Gen Saleh should invent a tree that grows money

Author: Alan Tacca. PHOTO/FILE

What you need to know:

  • Gen Saleh has got this humongous task of creating wealth for every citizen.    

When I hear or read about Gen Salim Saleh, I ask myself: Won’t people kill the poor man with work? Yesterday he was in Kapeeka; today it is Gulu; tomorrow, Karamoja. Will he ever get time to relax in his village?

Are Ugandans so cruel, that after sacrificing three-quarters of your life for them, you must spend the last quarter dying for them?

Africans are hopeless. When you pay for a peasant’s coffin, they want you to buy a sumptuous meal for the whole village as well.

So, being Africans, we are turning Salim Saleh’s life into a nightmare. We are like ticks. Even President Museveni; surely! Same mother, same father; how do you give something as weird as Operation Wealth Creation to your own brother in a country of wolves?

In the days when some of Uganda’s most distinguished money artists were having the length of their fingers scrutinised, and Ugandans were just discovering the wealth hidden in secondhand cheques, vaccine donations and dead war planes, Gen Saleh described himself as a ‘financial engineer’.

President Museveni, who has a soft spot for science-related professions, was probably lured by the engineering theme and took the General for a scientist.

A scientist who could invent wealth was a huge asset when Museveni decided to make Ugandans rich.
So, although in his humorous way Saleh might have been half-joking, that was probably how the Bush War General found himself made the lord of Operation Wealth Creation. Museveni kind of said, ‘Me, let me take care of State power; you, take care of the wealth.’

The other Museveni people got much easier tasks.
The First Lady is a minister of Education when schools are in lockdown hibernation. There is virtually no work there, apart from the occasional requirement to release the results of public exams that Uneb somehow squeezes in. 

The boy is a military commander when there is no serious war in the region and Bobi Wine’s people are not on the streets. The girls are okay, although they are not scientists.
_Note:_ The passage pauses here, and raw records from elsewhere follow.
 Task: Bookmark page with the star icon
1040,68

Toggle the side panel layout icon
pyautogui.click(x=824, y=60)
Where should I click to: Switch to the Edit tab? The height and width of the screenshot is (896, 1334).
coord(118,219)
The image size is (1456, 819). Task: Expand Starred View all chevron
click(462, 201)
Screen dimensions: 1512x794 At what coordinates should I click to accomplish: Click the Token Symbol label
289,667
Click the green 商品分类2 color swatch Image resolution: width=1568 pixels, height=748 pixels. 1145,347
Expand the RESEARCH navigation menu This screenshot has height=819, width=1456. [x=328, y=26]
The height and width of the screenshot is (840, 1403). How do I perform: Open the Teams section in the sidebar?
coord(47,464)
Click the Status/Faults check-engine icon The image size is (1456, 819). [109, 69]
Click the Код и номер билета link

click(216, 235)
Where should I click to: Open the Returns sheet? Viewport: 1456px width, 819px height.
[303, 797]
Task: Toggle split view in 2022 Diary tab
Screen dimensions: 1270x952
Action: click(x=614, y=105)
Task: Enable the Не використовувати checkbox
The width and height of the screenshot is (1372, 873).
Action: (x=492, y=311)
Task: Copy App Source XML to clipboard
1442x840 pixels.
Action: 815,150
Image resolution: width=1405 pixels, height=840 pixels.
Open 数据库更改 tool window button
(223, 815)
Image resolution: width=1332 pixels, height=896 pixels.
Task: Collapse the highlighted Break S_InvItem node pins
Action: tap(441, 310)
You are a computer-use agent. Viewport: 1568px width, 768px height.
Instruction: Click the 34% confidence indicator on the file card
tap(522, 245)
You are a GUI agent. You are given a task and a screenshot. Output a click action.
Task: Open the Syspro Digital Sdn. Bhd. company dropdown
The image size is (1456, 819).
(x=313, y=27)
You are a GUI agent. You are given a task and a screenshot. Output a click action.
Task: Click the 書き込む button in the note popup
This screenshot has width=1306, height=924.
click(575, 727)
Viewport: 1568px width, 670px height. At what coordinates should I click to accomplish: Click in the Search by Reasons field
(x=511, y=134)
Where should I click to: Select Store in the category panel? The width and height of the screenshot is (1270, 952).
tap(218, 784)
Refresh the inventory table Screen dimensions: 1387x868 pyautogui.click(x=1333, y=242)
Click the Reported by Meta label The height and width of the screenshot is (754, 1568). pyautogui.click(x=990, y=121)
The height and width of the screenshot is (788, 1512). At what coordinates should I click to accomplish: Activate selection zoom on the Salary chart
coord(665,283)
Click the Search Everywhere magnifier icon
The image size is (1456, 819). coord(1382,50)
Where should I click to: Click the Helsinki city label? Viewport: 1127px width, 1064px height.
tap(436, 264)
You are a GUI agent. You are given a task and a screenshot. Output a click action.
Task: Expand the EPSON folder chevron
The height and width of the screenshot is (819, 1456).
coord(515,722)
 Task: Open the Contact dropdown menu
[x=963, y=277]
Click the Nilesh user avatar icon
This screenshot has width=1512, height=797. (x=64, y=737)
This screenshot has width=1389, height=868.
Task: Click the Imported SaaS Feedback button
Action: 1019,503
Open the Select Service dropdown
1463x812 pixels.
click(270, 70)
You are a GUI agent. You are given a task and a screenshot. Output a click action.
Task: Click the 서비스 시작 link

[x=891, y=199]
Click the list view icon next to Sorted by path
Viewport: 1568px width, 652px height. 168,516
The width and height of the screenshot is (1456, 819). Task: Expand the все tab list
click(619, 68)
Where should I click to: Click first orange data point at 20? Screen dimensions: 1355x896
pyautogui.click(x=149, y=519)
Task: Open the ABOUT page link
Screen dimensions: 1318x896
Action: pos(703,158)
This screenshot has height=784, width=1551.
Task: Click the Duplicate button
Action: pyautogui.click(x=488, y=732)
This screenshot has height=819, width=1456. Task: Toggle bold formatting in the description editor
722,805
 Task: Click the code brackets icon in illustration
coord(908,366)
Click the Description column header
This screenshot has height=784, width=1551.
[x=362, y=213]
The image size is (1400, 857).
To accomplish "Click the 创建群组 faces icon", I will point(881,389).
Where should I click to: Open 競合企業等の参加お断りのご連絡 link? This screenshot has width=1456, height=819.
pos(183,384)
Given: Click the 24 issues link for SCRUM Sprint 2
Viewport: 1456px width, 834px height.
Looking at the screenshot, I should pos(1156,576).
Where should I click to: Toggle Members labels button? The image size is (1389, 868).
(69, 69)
One of the in-laws is now a presidential advisor who should have plenty of time to relax.

Even the niece-daughter who used to lean on the shoulder of auntie-mother is now a minister in her own right after the parliamentary wiseacres who initially raised objections were cut to size. Most mercifully, her docket actually does not have to be there.

But Gen Saleh has got this humongous task of creating wealth for every citizen.
Enriching a few thousand people would be manageable. You work with Finance minister Matia Kasaija to solve the problem.

But as I have told you, Africans are funny. When they hear of someone sorted out by a financial engineer, they all click Prime Minister Nabbanja’s Shs100,000 out of their heads and click Saleh’s billions in the gap.

Take our musicians, Uganda’s new aristocracy. Names mislead. If you thought a perfect gentleman like Chameleone would just have to change his skin colours and rest anywhere on a rock or a hard place, sorry. The gentleman has given Gen Saleh an estimation of his lockdown compensation worth as Shs800 million (Bukedde, August 3). His brother, Pallaso, is at Shs821 million.

The list of the musicians is very long, each of them demanding hundreds of millions. And, mark you, the ludo players have not yet made the pilgrimage to Gulu to put in their claims. 

Clearly, the General needs other scientists. He must sit with Museveni’s biologists to breed a tree that grows money. 

Mr Tacca is a novelist, socio-political commentator.